¡Te doy un trapito!


Esta era la frase preferida de mi mamá cuando tenía yo la brillante idea de plantarme frente a ella y decirle “estoy aburrida”, mi sabia madre me respondía sin siquiera despeinarse, “te doy un trapito” y mi cerebro se activaba cual pinito de navidad, exponiendo miles de imágenes secuenciales: escoba, trapeador, tender camas, lavar trastes, etc, etc. generando una respuesta parecida a: “ ah!! ya me acorde que no he terminado …”

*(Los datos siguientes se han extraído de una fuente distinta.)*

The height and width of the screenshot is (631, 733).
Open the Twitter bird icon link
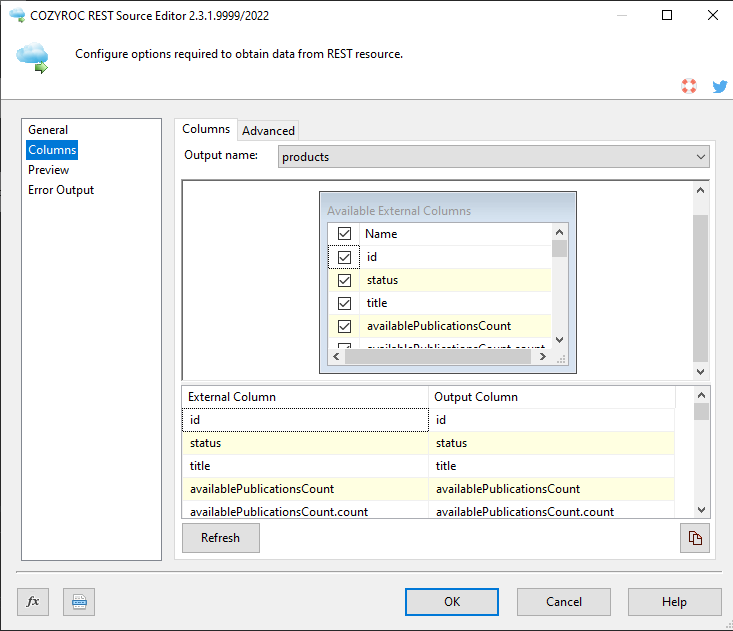pos(719,86)
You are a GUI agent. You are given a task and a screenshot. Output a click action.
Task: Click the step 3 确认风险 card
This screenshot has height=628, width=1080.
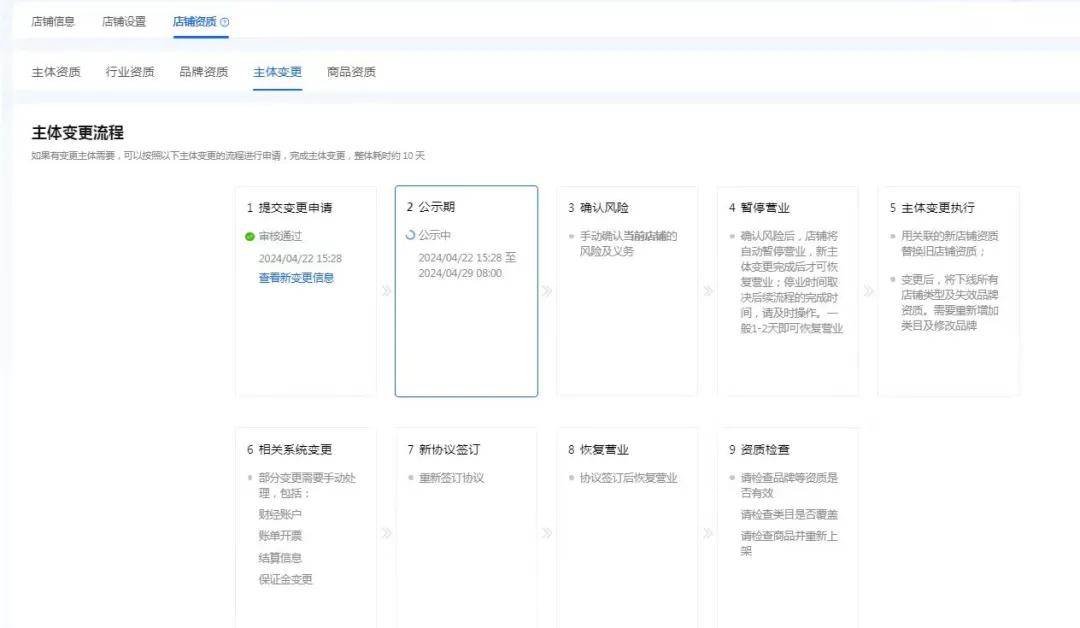[627, 320]
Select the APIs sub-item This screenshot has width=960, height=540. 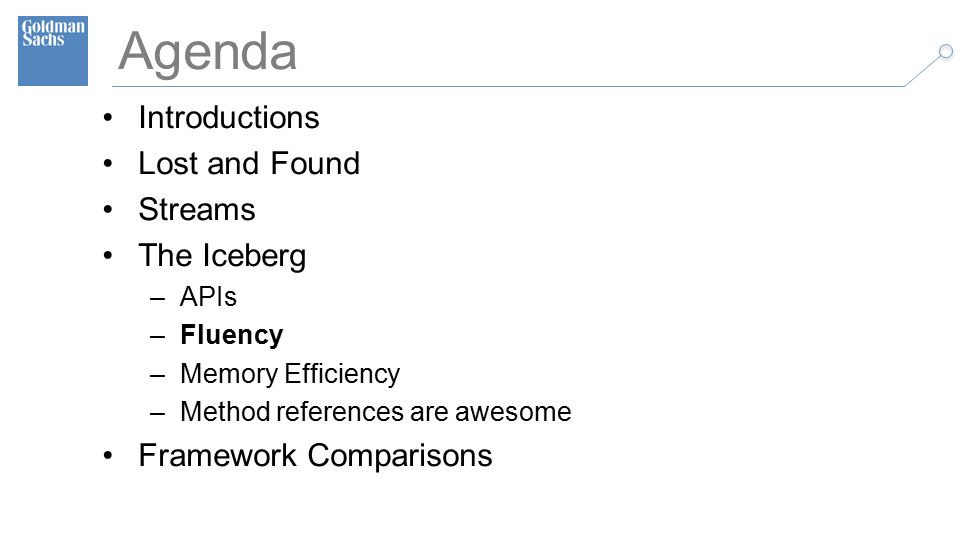point(208,297)
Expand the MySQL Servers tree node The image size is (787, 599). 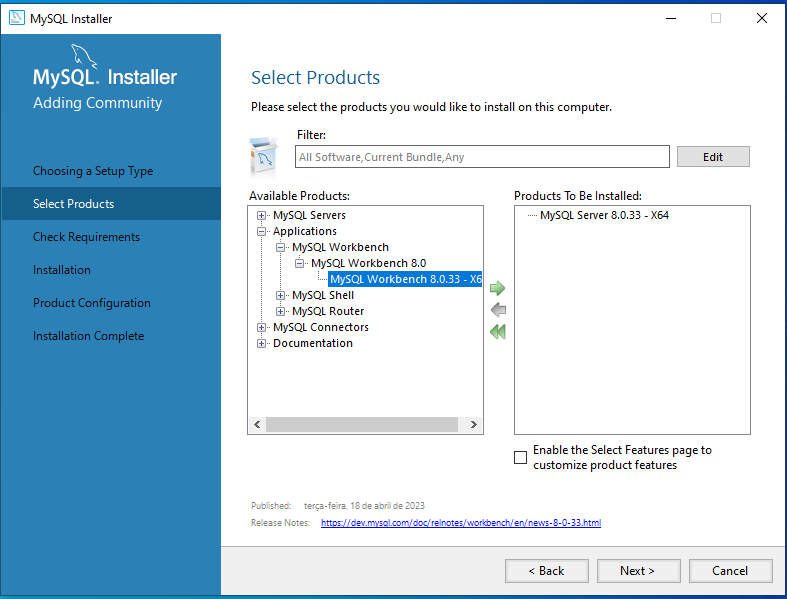(262, 215)
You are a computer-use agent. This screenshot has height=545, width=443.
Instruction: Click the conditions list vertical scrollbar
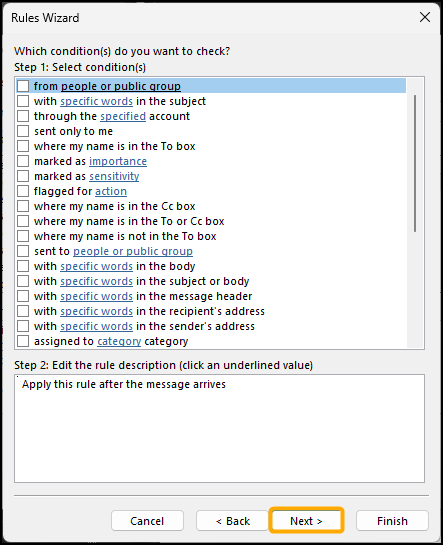415,163
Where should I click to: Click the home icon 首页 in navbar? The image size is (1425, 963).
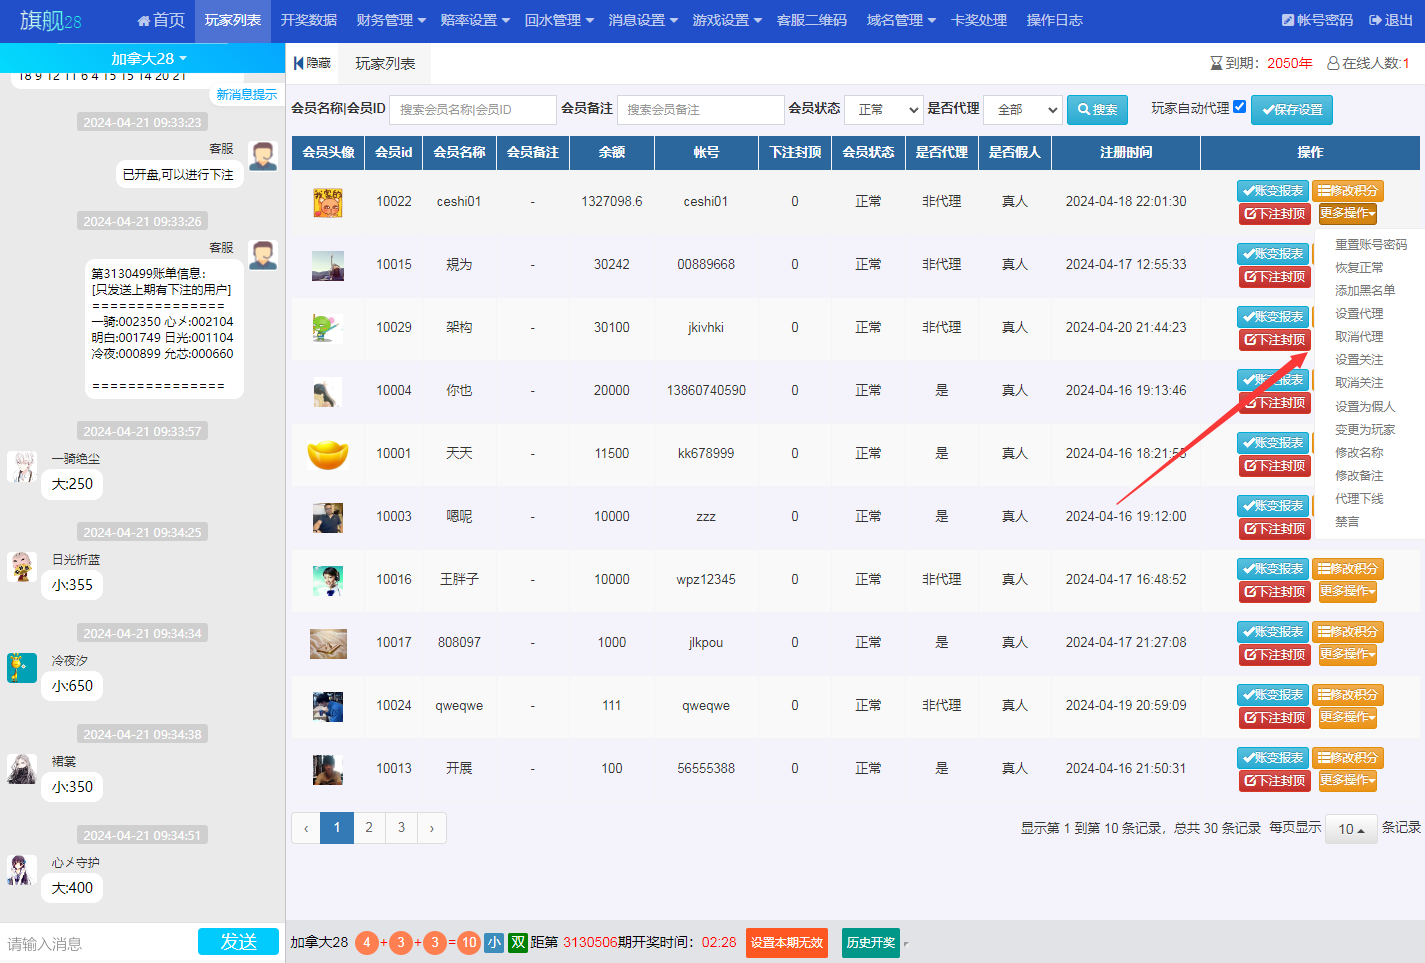click(x=143, y=20)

Con mucha frecuencia escucho el: “estoy aburrido” en muchos jóvenes, sin reparos te lo expresan en casa, en clase, en el trabajo, y aunque tienen miles de pendientes o proyectos por concluir ellos están ¡aburridos!, lo irónico de esto es que en esta frase hay una demanda hacia el exterior, quien según ellos tiene la obligación de entretenerlos, divertirlos, motivarlos, etc. Y pienso ¿Piaget cuándo dijiste que se terminaba la etapa egocéntrica?.

El cerebro humano, es un órgano muy complejo y altamente especializado, a simple vista observamos una masa gris, llena de surcos, los especialistas saben que parte de su complejidad radica en que cada zona por pequeñita que nos parezca está encargada de una serie de funciones, las cuales combinadas con lo que hace el resto, logran que el ser humano haga cosas maravillosas; una de ellas es el sistema de recompensas.

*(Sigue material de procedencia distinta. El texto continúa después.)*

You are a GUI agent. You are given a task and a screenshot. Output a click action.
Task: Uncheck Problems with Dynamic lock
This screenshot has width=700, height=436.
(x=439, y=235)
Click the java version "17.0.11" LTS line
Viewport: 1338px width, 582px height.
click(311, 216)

Este sistema está encargado de activar nuestro cerebro por medio de la liberación de unas sustancias llamadas neurotransmisores dopamina y oxitócica las cuales estas relacionadas con las sensaciones de placer, cuando el cerebro se enfrenta antes una situación que le provoca gusto (estímulo externo) se envía una señal mediante conexiones neuronales (axones y dendritas) y provocan una reacción satisfactoria que se va buscar repetir.

El sistema de recompensas no es una sola estructura, ni siquiera está centralizado como otros procesos como el lenguaje o la vista, sino que está integrado por cinco áreas con una función precisa:

Amígdala: regula emociones

Núcleo Accumbens: controla la liberación de dopamina

Área tegmental ventral de Tsai: libera la dopamina

Cerebelo: controla las funciones musculares

Glándula Pituitaria: libera beta endorfinas y oxitocina, responsables del alivio del dolor, emociones como el amor y los lazos positivos, entre otras cosas.

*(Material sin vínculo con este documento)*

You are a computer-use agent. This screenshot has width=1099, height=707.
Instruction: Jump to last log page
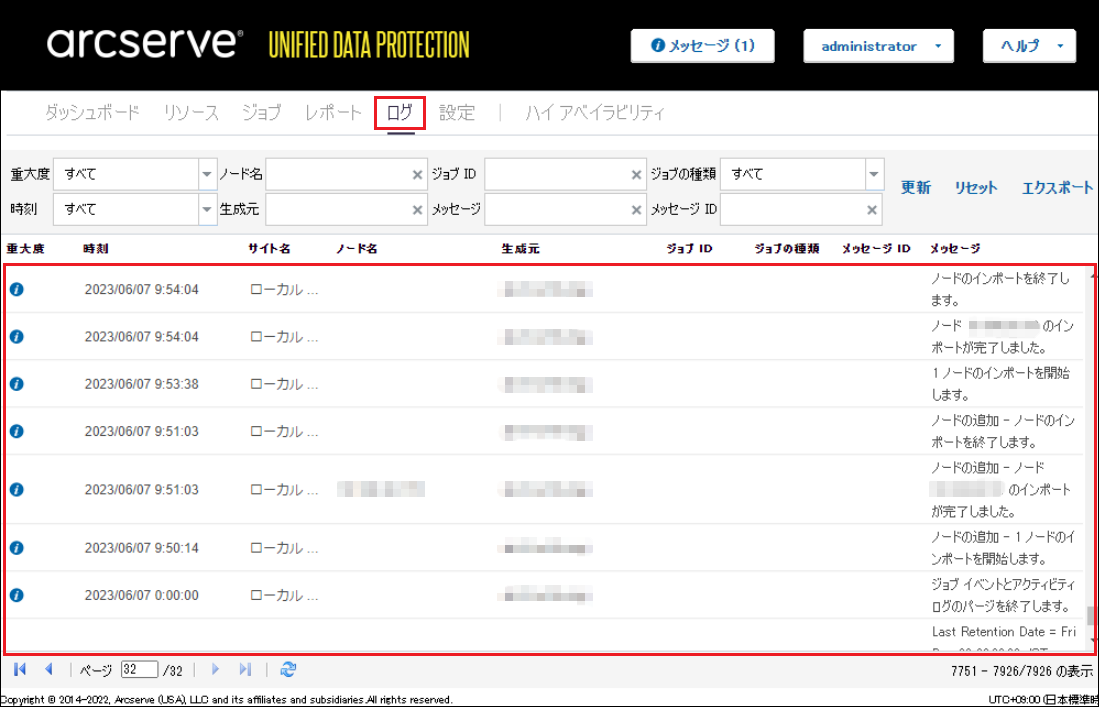coord(245,670)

Pongamos un ejemplo más claro, “hace mucho calor, has tenido una jornada agotadora, te sientes cansado, mareado, incluso con baja energía, llegas a casa, vas directamente al refrigerador, tomas tu jarra de limonada y te sirves un gran vaso de esta deliciosa bebida, la bebes y te sientes bien, incluso se levanta tu ánimo, se acaba de generar una experiencia placentera, la cual buscarás repetir cuando las condiciones se vuelvan a presentar”.

Lo mismo está pasando con nuestros jóvenes, los dispositivos electrónicos, la satisfacción de jugar o localizar lo que ellos quieren en fracciones de mili segundos, les está generando un reacción placentera, pero en la vida fuera del dispositivo sería imposible que la respuesta fuera tan inmediata, además que les crea poca tolerancia a la frustración, no generan paciencia y está creando pequeños y jóvenes acelerados con un sistema de recompensas igual de acelerado imposible de satisfacer.

Trabajemos en nuestros jóvenes en aprender a disfrutar de la espera, de la contemplación, del silencio, una vez que ellos alcancen a entender que la motivación real viene de dentro de ellos mismos, estaremos formando seres humanos empáticos y socialmente adaptables.